PROBLEM DESCRIPTION:
Check each line of the data, and copy those where "agent" appears.

PROVIDED RECORDS Block Start

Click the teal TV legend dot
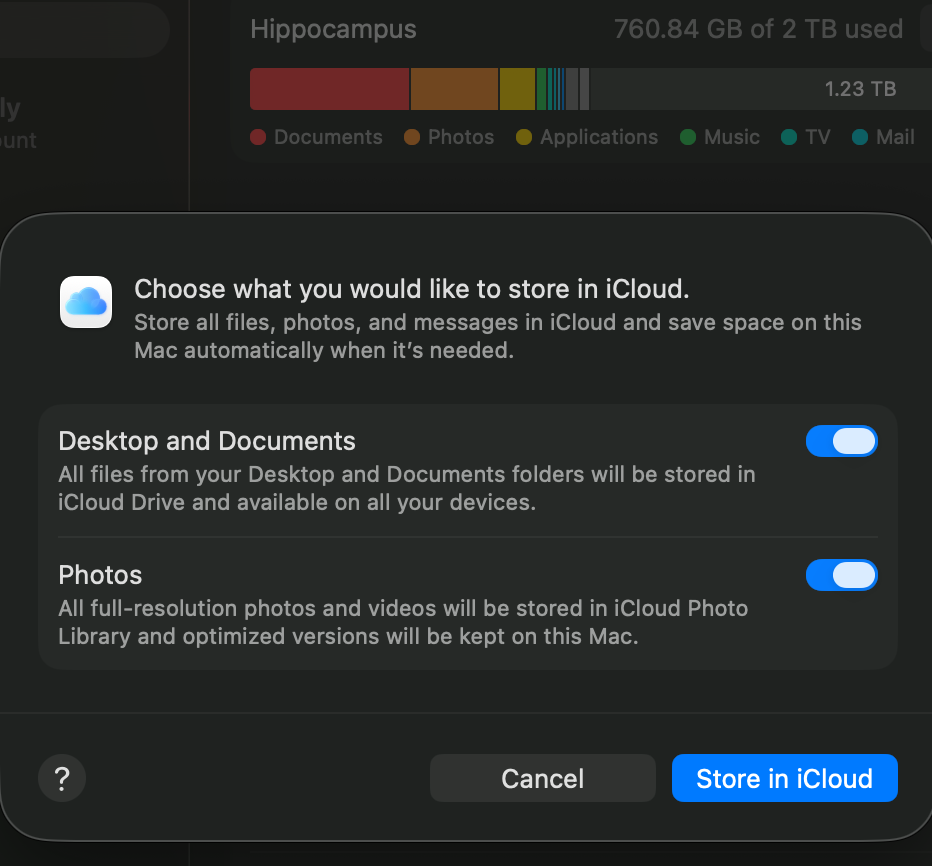This screenshot has width=932, height=866. click(x=790, y=138)
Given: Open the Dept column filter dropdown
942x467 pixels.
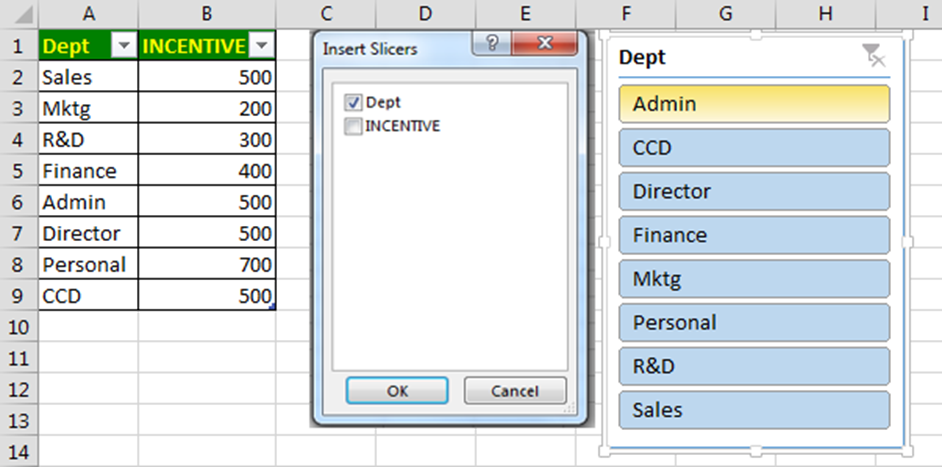Looking at the screenshot, I should [x=124, y=46].
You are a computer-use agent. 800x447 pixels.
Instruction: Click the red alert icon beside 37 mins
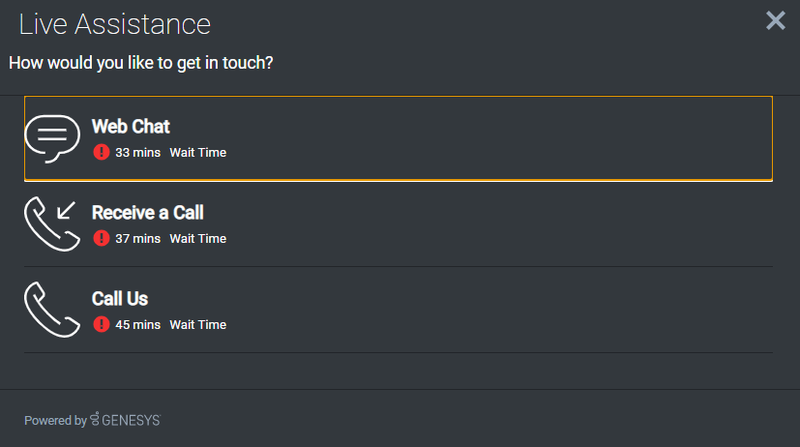click(x=102, y=238)
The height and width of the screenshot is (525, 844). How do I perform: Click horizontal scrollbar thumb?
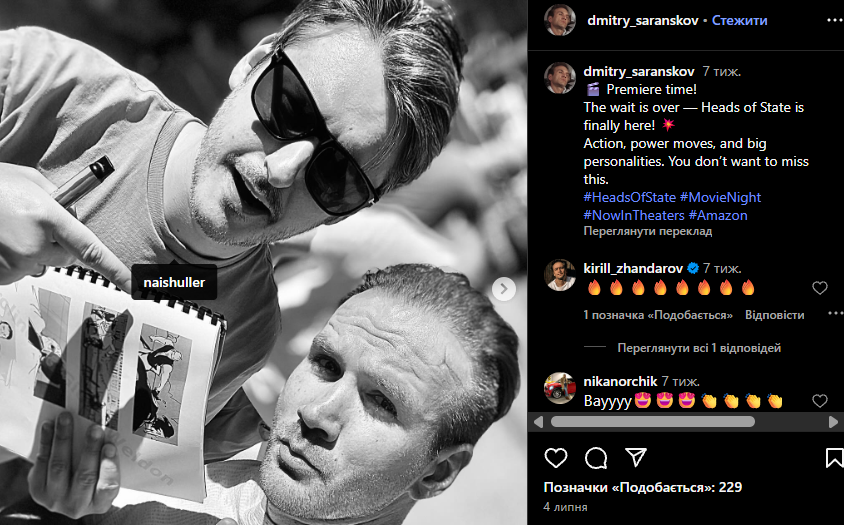pyautogui.click(x=652, y=422)
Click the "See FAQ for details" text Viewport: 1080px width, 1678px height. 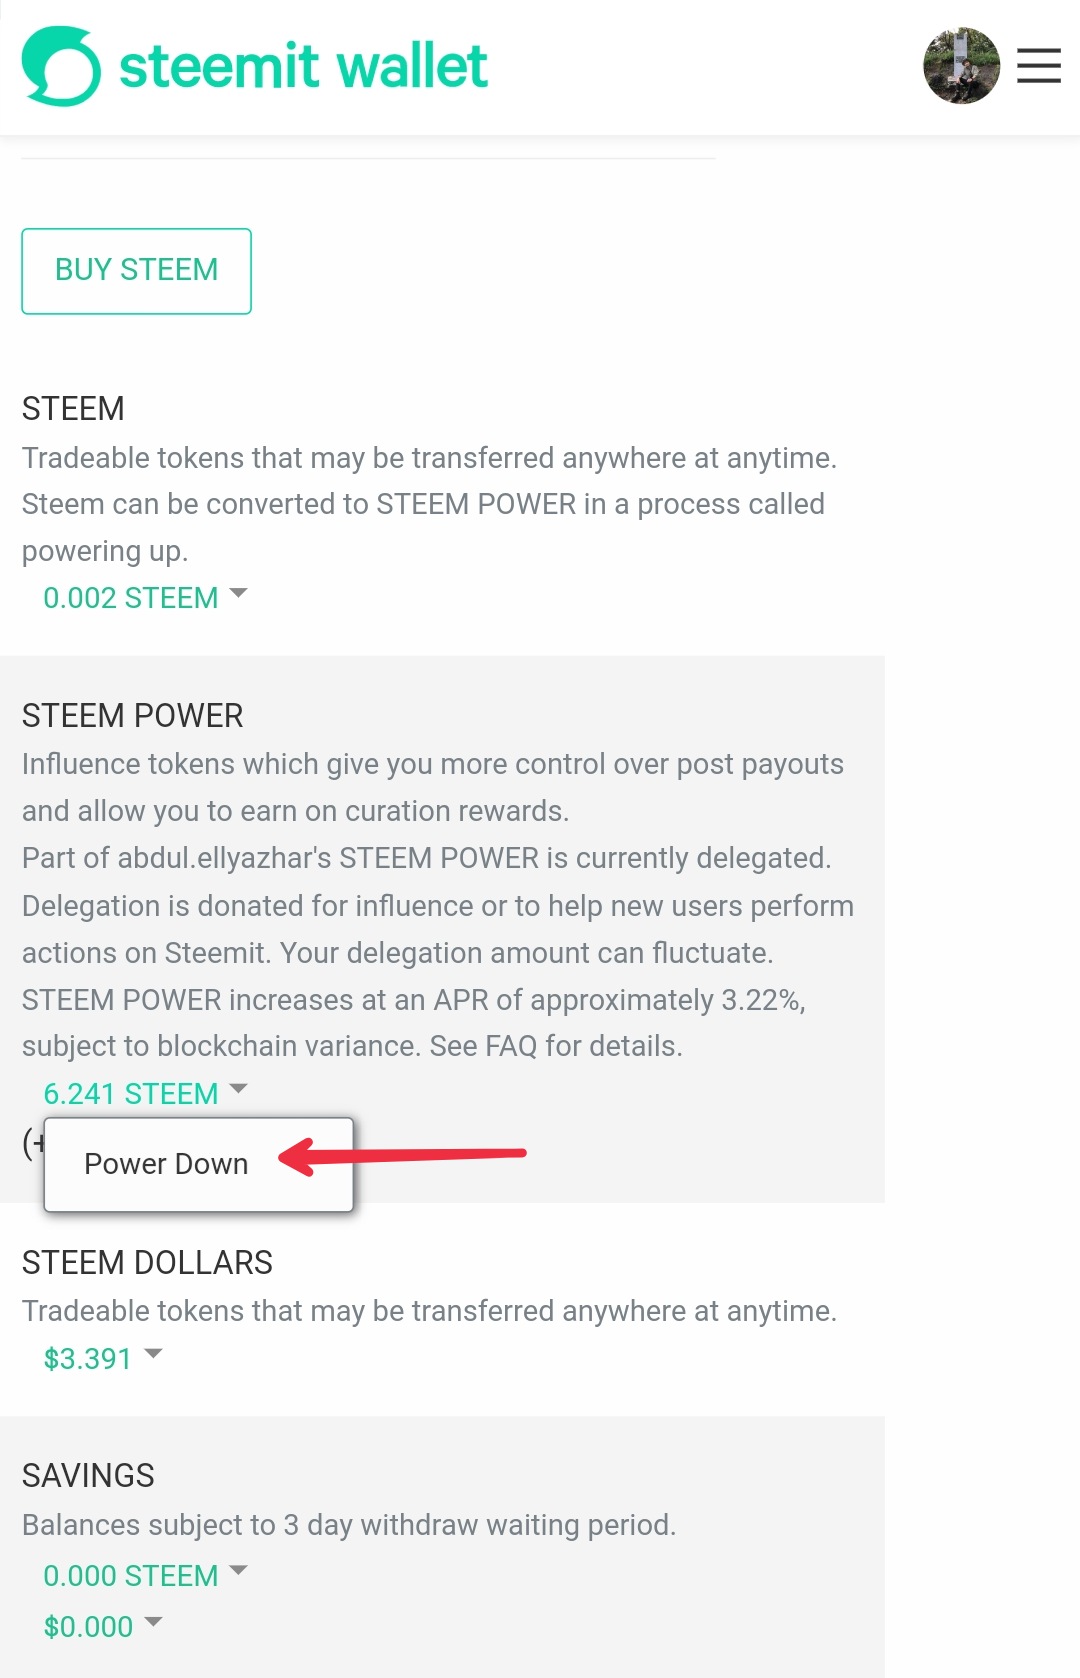pyautogui.click(x=556, y=1046)
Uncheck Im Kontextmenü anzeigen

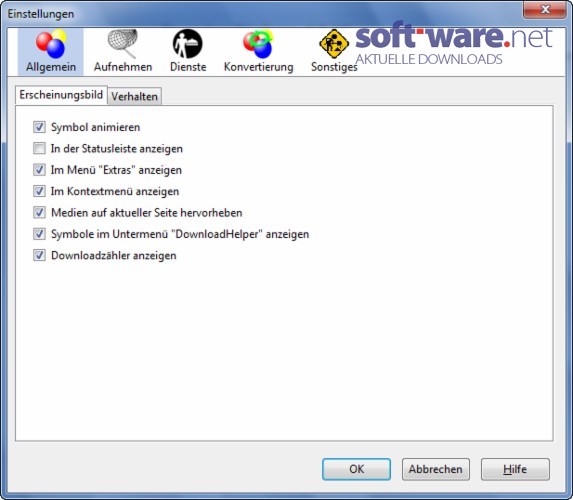[39, 191]
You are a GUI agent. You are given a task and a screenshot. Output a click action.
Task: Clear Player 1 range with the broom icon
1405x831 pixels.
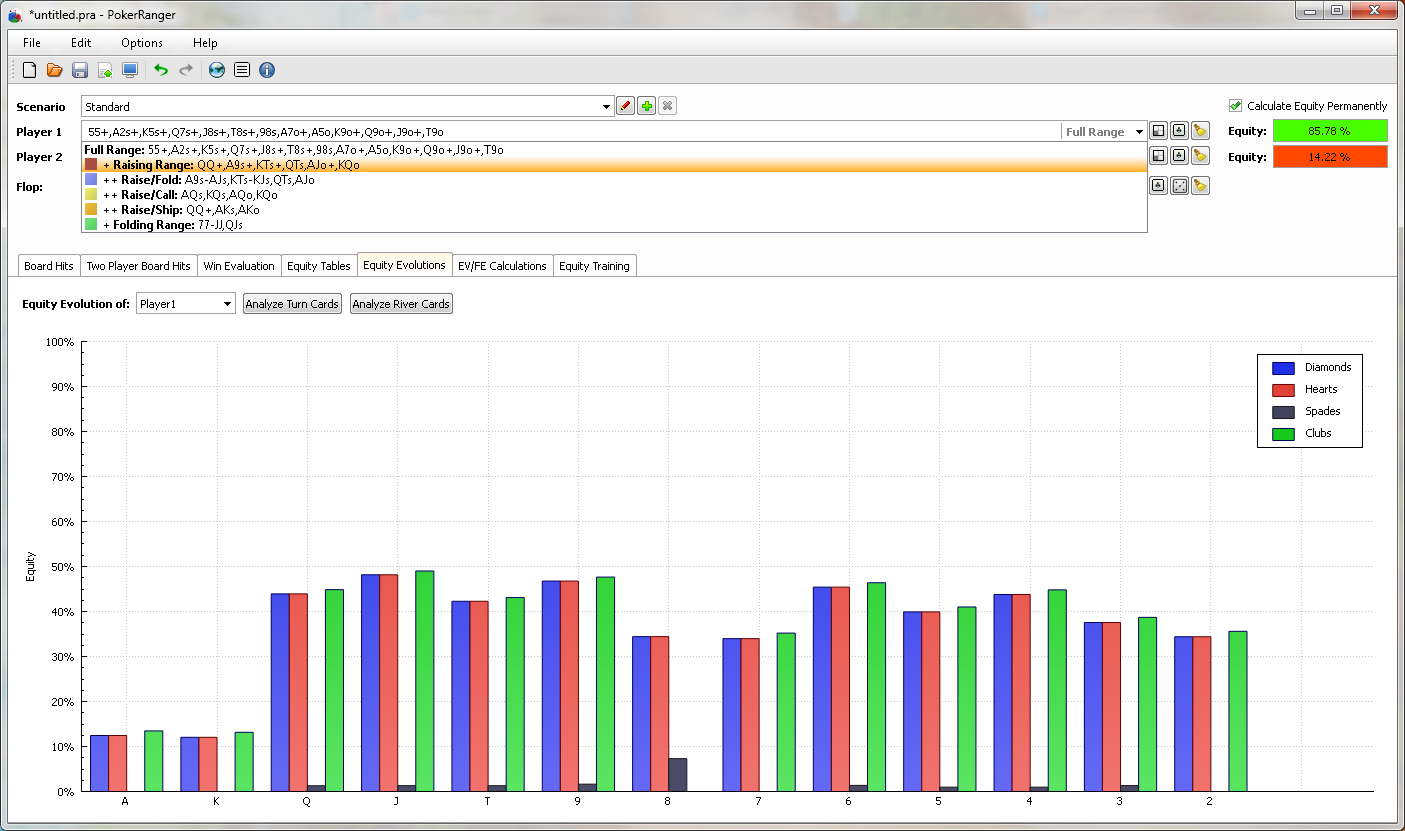(x=1200, y=131)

PROVIDED RECORDS Block End

PROBLEM SOLUTION:
You are a computer-use agent. 800x447 pixels.
You are a GUI agent. You are given a task and a screenshot. Output a click action.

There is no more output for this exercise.